Creative Common as open source license?
Manuel Bastioni
manuelbastioni at tin.it
Fri Jan 14 00:45:41 UTC 2005
Hi.
Excuse me for my poor english.
I'm one of developers of MakeHuman project:
www.dedalo-3d.com
It's a plugin for Blender, to make 3D humans.
It's composed by some python modules, some images and one human 3D
model. Actually it's under GPL.
However it seem GPL don't work fine for MakeHuman output:
http://projects.blender.org/forum/forum.php?thread_id=50313&forum_id=60
It's a strange case, because we try to apply GPL to a 3D model.
The 'source' of 3D model is a list of verts and faces, or the 3d file
itself. This make some strange GPL loops (the output is a new 3D mesh,
derived work from GPL'd 3D mesh, and so again under GPL)...and the
problem is the professional user don't want release the models (source)
of their works.
Normally a software under GPL can make commercial output (I can make a
image with Gimp and distribute it not GPL'd), but not in MH case.

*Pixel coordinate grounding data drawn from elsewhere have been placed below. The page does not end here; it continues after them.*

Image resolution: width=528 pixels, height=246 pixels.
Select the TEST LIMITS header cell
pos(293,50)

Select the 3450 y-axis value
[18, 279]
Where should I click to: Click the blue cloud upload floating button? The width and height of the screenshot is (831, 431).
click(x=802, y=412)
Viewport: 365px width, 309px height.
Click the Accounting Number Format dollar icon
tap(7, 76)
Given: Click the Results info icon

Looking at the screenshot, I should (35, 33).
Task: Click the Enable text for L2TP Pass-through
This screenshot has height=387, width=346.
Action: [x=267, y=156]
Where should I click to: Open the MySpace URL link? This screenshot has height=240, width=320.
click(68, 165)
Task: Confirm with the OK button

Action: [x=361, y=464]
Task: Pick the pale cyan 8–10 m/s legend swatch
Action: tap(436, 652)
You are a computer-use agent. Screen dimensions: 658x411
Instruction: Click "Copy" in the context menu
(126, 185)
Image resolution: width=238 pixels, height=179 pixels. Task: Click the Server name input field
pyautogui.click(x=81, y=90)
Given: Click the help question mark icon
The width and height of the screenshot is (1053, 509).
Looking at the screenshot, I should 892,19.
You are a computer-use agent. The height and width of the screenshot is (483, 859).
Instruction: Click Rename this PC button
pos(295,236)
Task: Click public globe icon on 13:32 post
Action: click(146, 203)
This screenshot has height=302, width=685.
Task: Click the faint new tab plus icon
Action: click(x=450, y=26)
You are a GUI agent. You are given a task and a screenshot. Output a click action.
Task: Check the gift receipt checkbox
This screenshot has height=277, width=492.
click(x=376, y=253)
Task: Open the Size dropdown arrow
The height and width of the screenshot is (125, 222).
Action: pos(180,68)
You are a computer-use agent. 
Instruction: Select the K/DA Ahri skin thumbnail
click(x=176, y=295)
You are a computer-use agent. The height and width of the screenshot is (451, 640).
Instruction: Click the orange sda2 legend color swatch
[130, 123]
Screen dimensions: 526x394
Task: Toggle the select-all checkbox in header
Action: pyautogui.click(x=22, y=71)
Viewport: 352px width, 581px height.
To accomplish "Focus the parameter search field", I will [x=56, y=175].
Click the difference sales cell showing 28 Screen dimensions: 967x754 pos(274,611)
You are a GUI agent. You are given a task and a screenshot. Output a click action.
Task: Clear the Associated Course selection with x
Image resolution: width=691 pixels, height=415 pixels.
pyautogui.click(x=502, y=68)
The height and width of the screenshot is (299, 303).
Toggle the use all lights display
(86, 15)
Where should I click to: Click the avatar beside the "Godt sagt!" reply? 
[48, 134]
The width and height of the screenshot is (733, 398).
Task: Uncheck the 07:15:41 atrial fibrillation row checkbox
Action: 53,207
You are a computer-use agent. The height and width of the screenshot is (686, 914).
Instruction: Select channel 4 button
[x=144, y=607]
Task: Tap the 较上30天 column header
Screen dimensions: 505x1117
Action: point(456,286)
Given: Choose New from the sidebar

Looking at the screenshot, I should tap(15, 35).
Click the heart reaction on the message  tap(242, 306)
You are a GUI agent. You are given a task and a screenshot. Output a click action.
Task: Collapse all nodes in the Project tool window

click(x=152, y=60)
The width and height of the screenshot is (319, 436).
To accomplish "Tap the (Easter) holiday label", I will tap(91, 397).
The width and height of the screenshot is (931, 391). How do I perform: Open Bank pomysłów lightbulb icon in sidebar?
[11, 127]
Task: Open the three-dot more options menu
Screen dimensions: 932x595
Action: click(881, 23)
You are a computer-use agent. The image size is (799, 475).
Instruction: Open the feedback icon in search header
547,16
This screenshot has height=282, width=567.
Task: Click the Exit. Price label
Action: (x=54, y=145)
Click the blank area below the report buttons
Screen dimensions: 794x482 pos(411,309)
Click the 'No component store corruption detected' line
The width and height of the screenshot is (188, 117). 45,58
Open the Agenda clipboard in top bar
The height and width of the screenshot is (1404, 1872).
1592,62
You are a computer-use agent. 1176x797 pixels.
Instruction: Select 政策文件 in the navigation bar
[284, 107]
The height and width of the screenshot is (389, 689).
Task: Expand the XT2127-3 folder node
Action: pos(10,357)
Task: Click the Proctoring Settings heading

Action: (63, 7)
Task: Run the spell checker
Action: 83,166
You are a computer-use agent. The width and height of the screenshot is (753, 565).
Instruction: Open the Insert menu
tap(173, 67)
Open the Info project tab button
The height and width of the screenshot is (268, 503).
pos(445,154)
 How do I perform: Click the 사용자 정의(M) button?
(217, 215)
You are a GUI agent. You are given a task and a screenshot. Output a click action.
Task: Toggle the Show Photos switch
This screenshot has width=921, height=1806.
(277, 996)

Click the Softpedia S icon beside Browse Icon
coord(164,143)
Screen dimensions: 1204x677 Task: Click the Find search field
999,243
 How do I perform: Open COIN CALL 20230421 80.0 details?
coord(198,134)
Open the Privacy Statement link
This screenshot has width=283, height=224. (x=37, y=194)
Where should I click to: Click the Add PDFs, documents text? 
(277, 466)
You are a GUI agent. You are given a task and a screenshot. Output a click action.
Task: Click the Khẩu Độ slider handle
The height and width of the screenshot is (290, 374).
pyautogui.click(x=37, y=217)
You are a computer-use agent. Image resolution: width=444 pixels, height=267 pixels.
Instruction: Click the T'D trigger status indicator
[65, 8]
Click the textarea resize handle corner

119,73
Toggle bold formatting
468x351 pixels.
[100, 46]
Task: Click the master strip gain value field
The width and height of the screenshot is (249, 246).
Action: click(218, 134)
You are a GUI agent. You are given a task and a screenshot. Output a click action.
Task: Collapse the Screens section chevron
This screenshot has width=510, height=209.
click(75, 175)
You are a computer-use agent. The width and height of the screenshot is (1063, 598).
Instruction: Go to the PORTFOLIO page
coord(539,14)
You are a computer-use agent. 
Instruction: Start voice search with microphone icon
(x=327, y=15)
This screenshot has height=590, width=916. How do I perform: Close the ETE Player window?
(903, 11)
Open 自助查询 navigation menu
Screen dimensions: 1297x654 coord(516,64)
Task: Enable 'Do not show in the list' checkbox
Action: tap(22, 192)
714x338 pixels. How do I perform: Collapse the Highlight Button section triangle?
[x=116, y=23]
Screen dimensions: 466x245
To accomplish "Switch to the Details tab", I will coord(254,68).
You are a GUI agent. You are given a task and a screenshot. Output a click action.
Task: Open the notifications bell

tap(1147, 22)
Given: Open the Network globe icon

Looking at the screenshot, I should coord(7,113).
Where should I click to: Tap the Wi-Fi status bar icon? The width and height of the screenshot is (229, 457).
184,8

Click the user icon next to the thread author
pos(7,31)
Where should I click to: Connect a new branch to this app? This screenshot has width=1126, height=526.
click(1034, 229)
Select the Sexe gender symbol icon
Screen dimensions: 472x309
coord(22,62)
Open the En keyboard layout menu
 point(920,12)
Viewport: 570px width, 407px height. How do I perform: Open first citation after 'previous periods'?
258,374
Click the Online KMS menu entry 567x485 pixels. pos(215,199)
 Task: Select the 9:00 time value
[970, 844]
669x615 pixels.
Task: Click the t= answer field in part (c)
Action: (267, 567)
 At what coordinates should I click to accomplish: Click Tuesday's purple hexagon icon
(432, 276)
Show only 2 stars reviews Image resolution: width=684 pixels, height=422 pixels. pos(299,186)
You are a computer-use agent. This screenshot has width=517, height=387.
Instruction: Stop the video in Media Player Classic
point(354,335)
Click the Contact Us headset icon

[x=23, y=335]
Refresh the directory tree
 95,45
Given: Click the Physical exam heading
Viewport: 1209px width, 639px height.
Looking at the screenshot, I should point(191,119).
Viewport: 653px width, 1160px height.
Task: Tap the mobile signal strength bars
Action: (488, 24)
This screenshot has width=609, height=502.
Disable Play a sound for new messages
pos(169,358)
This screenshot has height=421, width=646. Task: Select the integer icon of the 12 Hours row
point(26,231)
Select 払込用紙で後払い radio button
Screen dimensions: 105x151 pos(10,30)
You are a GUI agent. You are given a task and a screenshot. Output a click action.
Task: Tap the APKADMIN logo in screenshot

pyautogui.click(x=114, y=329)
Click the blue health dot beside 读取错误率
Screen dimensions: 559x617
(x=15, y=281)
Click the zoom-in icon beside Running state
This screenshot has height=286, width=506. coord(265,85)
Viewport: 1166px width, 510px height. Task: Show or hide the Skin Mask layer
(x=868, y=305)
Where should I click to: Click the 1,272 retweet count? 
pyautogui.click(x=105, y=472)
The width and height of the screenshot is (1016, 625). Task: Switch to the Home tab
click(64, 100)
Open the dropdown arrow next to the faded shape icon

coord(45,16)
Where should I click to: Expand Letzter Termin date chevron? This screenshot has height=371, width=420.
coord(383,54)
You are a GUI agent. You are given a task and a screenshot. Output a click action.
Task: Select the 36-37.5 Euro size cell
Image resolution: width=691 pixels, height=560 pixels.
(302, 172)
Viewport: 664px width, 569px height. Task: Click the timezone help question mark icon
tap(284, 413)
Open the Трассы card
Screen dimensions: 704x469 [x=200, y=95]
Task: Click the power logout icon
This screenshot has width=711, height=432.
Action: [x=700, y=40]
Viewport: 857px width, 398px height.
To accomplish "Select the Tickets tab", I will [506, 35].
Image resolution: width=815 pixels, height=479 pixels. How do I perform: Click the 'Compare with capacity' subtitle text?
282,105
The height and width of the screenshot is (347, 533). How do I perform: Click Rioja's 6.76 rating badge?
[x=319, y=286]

After the long discussion in the forum above, we have decided to use,
for 3d model, this creative common:
http://creativecommons.org/licenses/by/2.0/
we think, because the source of 3D model is the 3d file itself, this can
be considered, in this specific case, an opensource license.
Infact, the source (3d file) can be
"""
* to copy, distribute, display, and perform the work
* to make derivative works
* to make commercial use of the work
"""
The only restriction is that any artist should specify that is "made by
MakeHuman"
Now my question.
The python code will remain under GPL
The 3D model under the creative common.
Actually We have the OSI certified on dedalo-3d.com.
We should remove it :-(
??
Or the CC in this specific case can be approved as OpenSource license?